TASK INPUTS:

***

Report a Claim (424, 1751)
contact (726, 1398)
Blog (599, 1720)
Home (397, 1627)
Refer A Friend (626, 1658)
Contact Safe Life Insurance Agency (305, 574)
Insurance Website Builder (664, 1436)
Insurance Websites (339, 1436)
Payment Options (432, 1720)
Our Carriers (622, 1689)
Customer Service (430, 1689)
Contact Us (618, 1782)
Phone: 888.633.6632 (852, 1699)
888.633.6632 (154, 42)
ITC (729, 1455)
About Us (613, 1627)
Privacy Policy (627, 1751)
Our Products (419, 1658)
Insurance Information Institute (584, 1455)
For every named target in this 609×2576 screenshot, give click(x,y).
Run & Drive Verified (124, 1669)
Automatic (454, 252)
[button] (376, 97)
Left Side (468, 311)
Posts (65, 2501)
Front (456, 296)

***

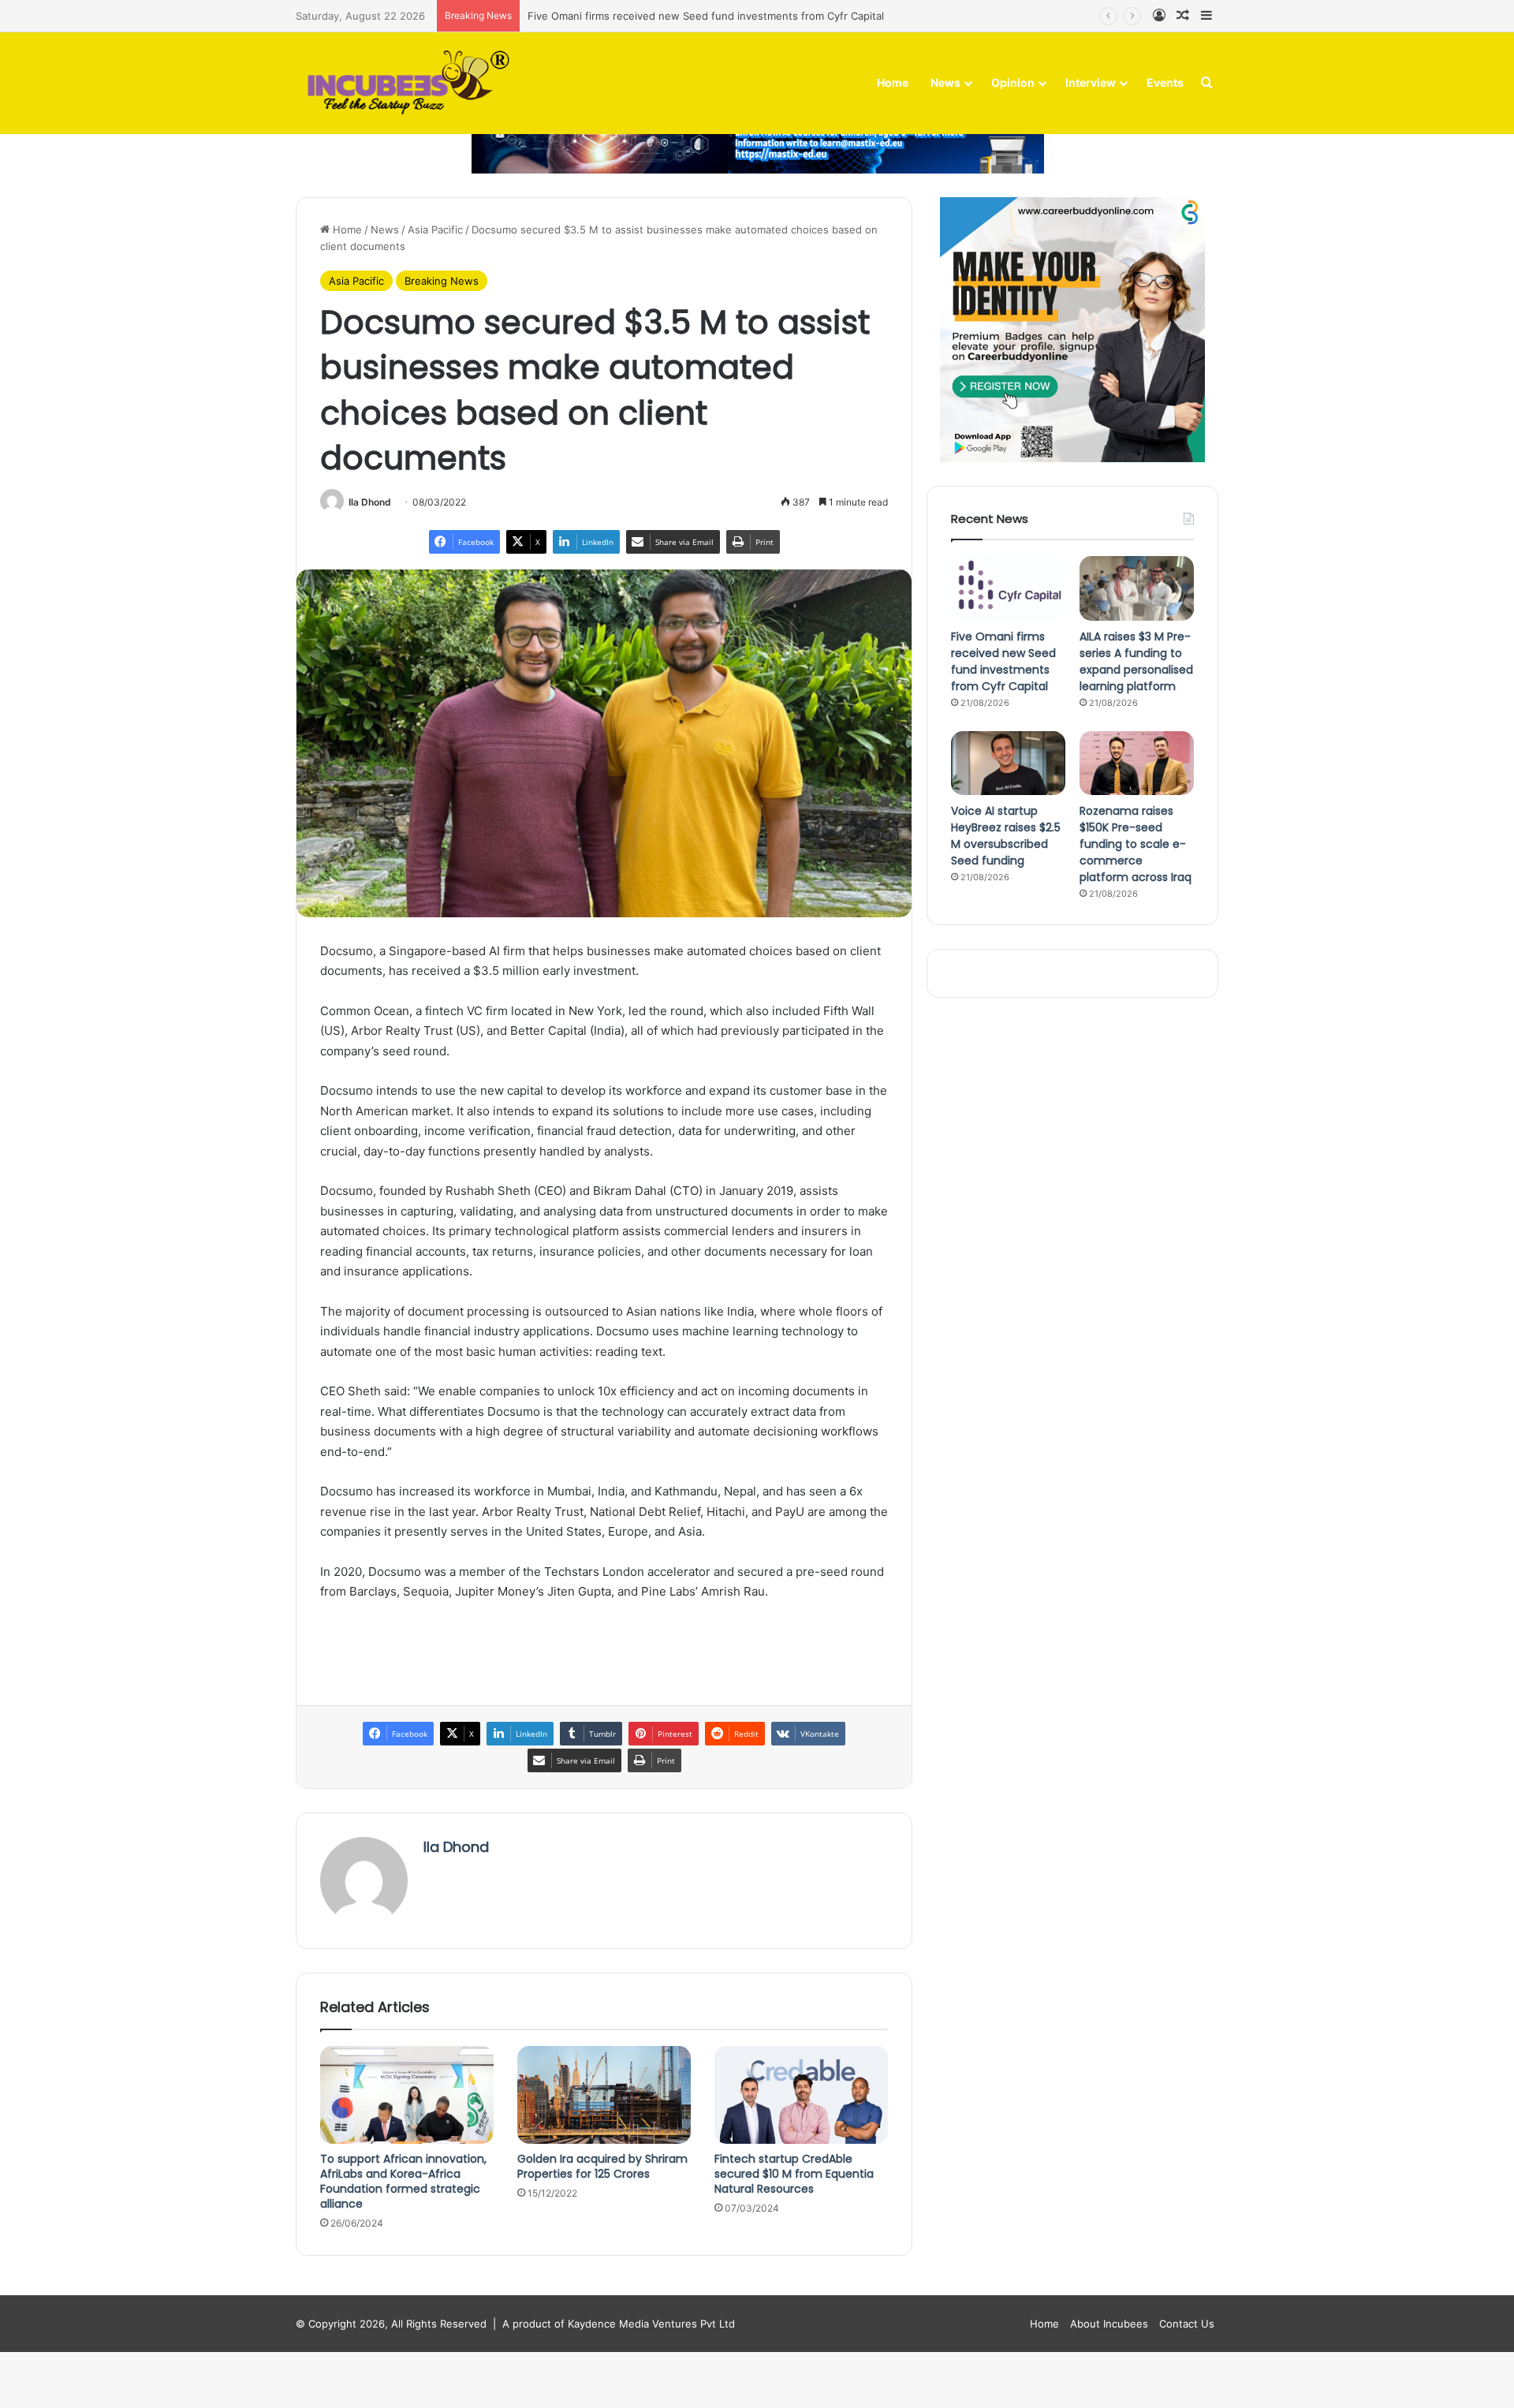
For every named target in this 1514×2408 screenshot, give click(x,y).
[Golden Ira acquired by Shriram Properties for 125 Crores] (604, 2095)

***

EXERCISE DETAILS: Which lines run from the one holding "Report a Claim (424, 1751)" through the one holding "Front (456, 296)" in the records above? Repeat them exactly, both included, and nothing more.

OUTPUT OF THE EXERCISE:
Report a Claim (424, 1751)
contact (726, 1398)
Blog (599, 1720)
Home (397, 1627)
Refer A Friend (626, 1658)
Contact Safe Life Insurance Agency (305, 574)
Insurance Website Builder (664, 1436)
Insurance Websites (339, 1436)
Payment Options (432, 1720)
Our Carriers (622, 1689)
Customer Service (430, 1689)
Contact Us (618, 1782)
Phone: 888.633.6632 (852, 1699)
888.633.6632 (154, 42)
ITC (729, 1455)
About Us (613, 1627)
Privacy Policy (627, 1751)
Our Products (419, 1658)
Insurance Information Institute (584, 1455)
For every named target in this 609×2576 screenshot, give click(x,y).
Run & Drive Verified (124, 1669)
Automatic (454, 252)
[button] (376, 97)
Left Side (468, 311)
Posts (65, 2501)
Front (456, 296)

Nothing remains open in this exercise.